◆ **Problem**: Reproduce each of the entries below verbatim, omitting the pictures from your answer.

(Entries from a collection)

══════════

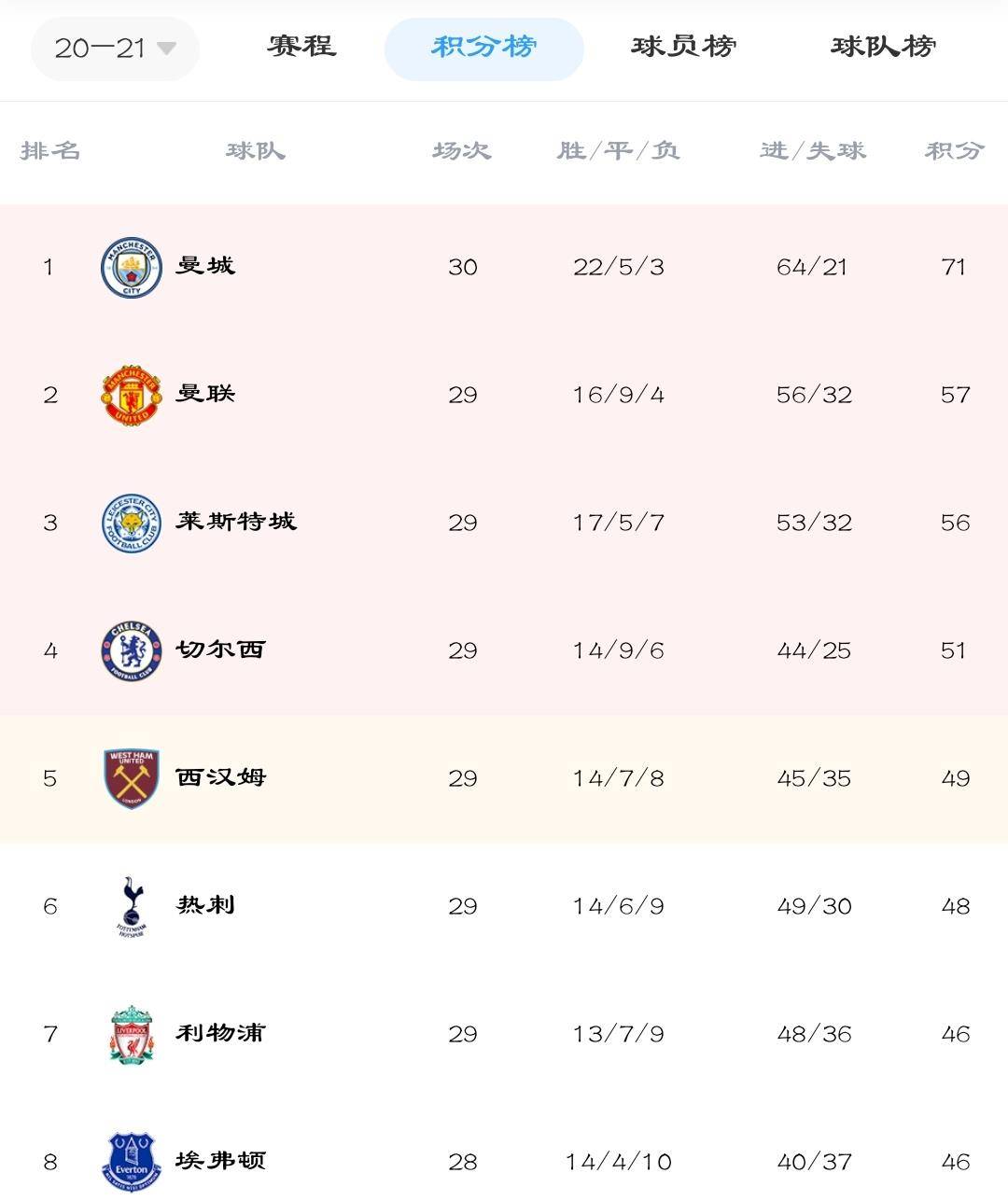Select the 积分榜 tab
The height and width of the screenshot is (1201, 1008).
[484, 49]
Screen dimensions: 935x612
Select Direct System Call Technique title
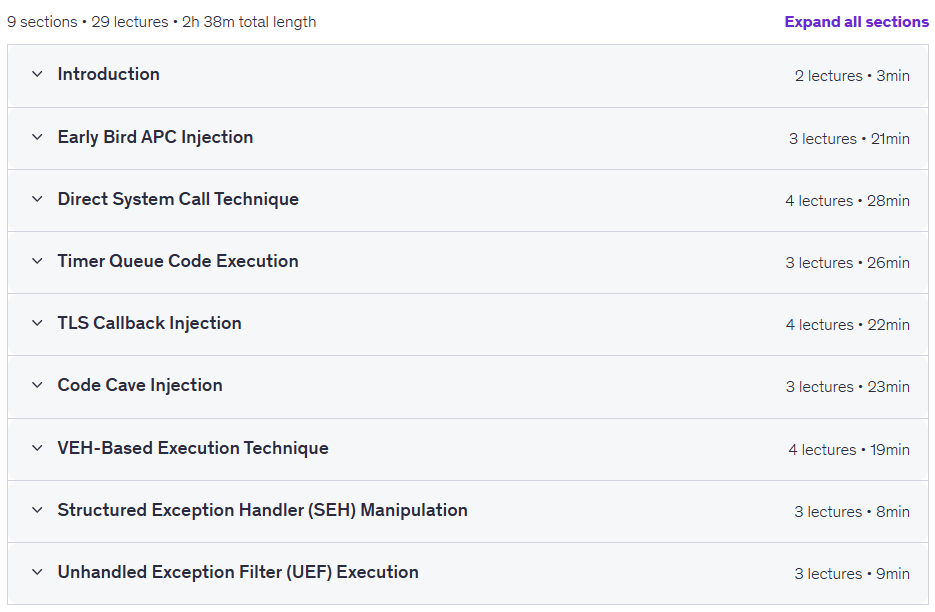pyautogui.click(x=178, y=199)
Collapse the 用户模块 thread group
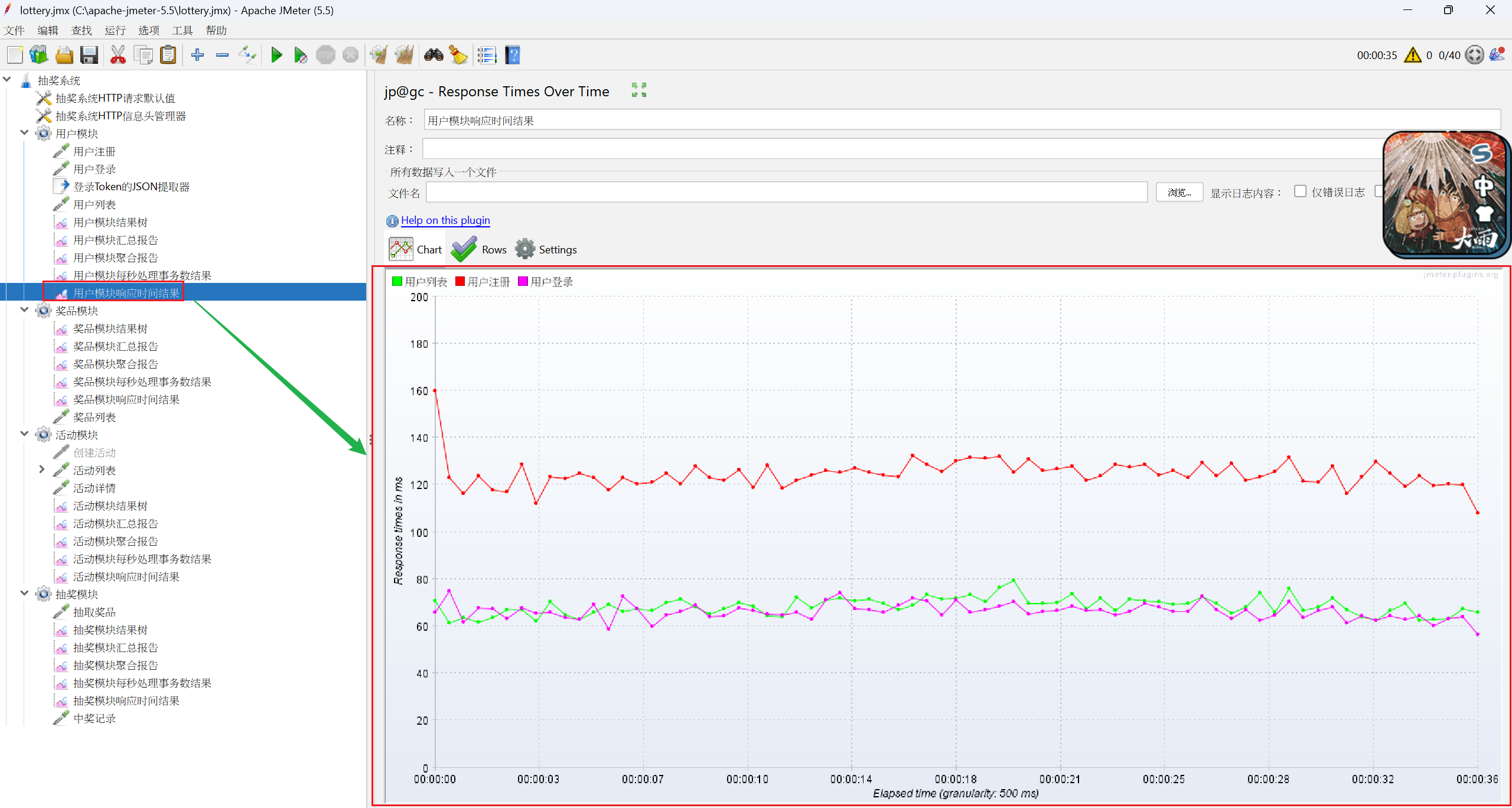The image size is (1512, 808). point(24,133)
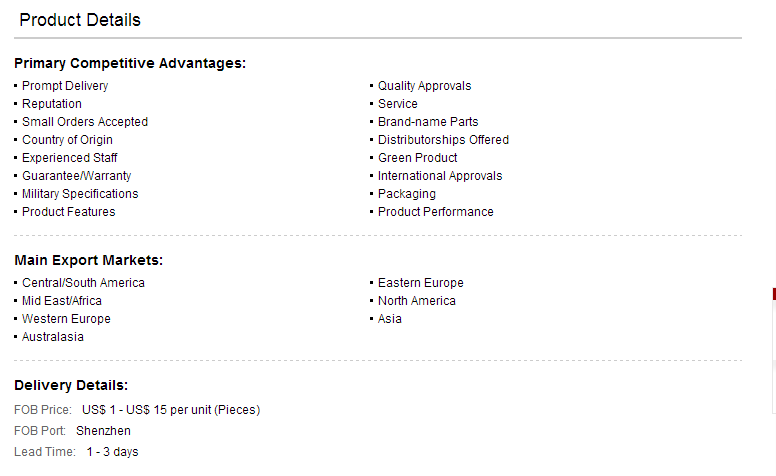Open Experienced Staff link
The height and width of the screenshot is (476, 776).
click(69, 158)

══════════

◆ **Result of this task**:
Select the 积分榜 tab
The height and width of the screenshot is (1201, 1008).
[484, 49]
Screen dimensions: 935x612
Select Direct System Call Technique title
pyautogui.click(x=178, y=199)
Collapse the 用户模块 thread group
The image size is (1512, 808). point(24,133)
Open Experienced Staff link
The height and width of the screenshot is (476, 776).
click(69, 158)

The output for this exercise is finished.